TASK DIRECTIONS:
The required output is every record, reproduced exactly.

THE INPUT:
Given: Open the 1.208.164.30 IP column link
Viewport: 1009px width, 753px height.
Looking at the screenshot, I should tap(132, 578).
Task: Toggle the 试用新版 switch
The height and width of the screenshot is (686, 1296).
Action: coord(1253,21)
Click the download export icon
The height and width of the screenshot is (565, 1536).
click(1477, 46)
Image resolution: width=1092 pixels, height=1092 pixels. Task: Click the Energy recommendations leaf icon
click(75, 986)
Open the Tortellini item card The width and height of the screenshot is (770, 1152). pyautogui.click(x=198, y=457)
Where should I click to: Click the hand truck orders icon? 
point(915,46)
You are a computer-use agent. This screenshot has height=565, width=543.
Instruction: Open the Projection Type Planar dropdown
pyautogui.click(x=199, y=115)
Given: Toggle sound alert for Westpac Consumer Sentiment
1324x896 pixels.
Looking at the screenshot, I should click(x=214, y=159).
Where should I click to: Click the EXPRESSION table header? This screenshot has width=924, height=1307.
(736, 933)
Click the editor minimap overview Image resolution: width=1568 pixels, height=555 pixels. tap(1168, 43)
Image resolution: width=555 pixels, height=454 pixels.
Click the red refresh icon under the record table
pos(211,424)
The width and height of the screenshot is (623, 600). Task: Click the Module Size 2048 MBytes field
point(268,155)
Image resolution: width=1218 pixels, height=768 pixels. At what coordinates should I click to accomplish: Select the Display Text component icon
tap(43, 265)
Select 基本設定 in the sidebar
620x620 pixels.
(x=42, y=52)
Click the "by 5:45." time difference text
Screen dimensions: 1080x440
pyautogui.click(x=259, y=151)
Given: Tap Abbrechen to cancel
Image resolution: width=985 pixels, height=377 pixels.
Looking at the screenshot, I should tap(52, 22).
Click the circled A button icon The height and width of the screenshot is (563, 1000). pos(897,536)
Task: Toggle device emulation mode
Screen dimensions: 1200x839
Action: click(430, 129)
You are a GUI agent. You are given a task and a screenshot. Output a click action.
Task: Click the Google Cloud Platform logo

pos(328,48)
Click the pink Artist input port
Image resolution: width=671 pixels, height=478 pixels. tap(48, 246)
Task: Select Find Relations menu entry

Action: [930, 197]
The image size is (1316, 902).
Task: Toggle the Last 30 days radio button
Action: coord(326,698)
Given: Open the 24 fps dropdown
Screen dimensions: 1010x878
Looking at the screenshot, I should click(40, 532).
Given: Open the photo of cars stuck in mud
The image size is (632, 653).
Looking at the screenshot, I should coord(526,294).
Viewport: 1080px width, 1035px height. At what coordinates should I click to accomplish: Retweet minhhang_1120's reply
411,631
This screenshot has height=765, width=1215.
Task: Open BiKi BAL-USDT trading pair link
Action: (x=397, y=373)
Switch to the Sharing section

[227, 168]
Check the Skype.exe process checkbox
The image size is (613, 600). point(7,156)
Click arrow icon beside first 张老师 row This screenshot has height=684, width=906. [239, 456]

SOLUTION:
Given: Open the 1.208.164.30 IP column link
Viewport: 1009px width, 753px height.
Looking at the screenshot, I should tap(132, 578).
Task: Toggle the 试用新版 switch
The height and width of the screenshot is (686, 1296).
Action: coord(1253,21)
Click the download export icon
The height and width of the screenshot is (565, 1536).
click(1477, 46)
Image resolution: width=1092 pixels, height=1092 pixels. Task: Click the Energy recommendations leaf icon
click(75, 986)
Open the Tortellini item card The width and height of the screenshot is (770, 1152). pyautogui.click(x=198, y=457)
Where should I click to: Click the hand truck orders icon? 
point(915,46)
You are a computer-use agent. This screenshot has height=565, width=543.
Instruction: Open the Projection Type Planar dropdown
pyautogui.click(x=199, y=115)
Given: Toggle sound alert for Westpac Consumer Sentiment
1324x896 pixels.
Looking at the screenshot, I should click(x=214, y=159).
Where should I click to: Click the EXPRESSION table header? This screenshot has width=924, height=1307.
(736, 933)
Click the editor minimap overview Image resolution: width=1568 pixels, height=555 pixels. tap(1168, 43)
Image resolution: width=555 pixels, height=454 pixels.
Click the red refresh icon under the record table
pos(211,424)
The width and height of the screenshot is (623, 600). Task: Click the Module Size 2048 MBytes field
point(268,155)
Image resolution: width=1218 pixels, height=768 pixels. At what coordinates should I click to accomplish: Select the Display Text component icon
tap(43, 265)
Select 基本設定 in the sidebar
620x620 pixels.
(x=42, y=52)
Click the "by 5:45." time difference text
Screen dimensions: 1080x440
pyautogui.click(x=259, y=151)
Given: Tap Abbrechen to cancel
Image resolution: width=985 pixels, height=377 pixels.
Looking at the screenshot, I should tap(52, 22).
Click the circled A button icon The height and width of the screenshot is (563, 1000). pos(897,536)
Task: Toggle device emulation mode
Screen dimensions: 1200x839
Action: click(430, 129)
You are a GUI agent. You are given a task and a screenshot. Output a click action.
Task: Click the Google Cloud Platform logo

pos(328,48)
Click the pink Artist input port
Image resolution: width=671 pixels, height=478 pixels. tap(48, 246)
Task: Select Find Relations menu entry

Action: [930, 197]
The image size is (1316, 902).
Task: Toggle the Last 30 days radio button
Action: coord(326,698)
Given: Open the 24 fps dropdown
Screen dimensions: 1010x878
Looking at the screenshot, I should click(40, 532).
Given: Open the photo of cars stuck in mud
The image size is (632, 653).
Looking at the screenshot, I should coord(526,294).
Viewport: 1080px width, 1035px height. At what coordinates should I click to accomplish: Retweet minhhang_1120's reply
411,631
This screenshot has height=765, width=1215.
Task: Open BiKi BAL-USDT trading pair link
Action: (x=397, y=373)
Switch to the Sharing section

[227, 168]
Check the Skype.exe process checkbox
The image size is (613, 600). point(7,156)
Click arrow icon beside first 张老师 row This screenshot has height=684, width=906. [239, 456]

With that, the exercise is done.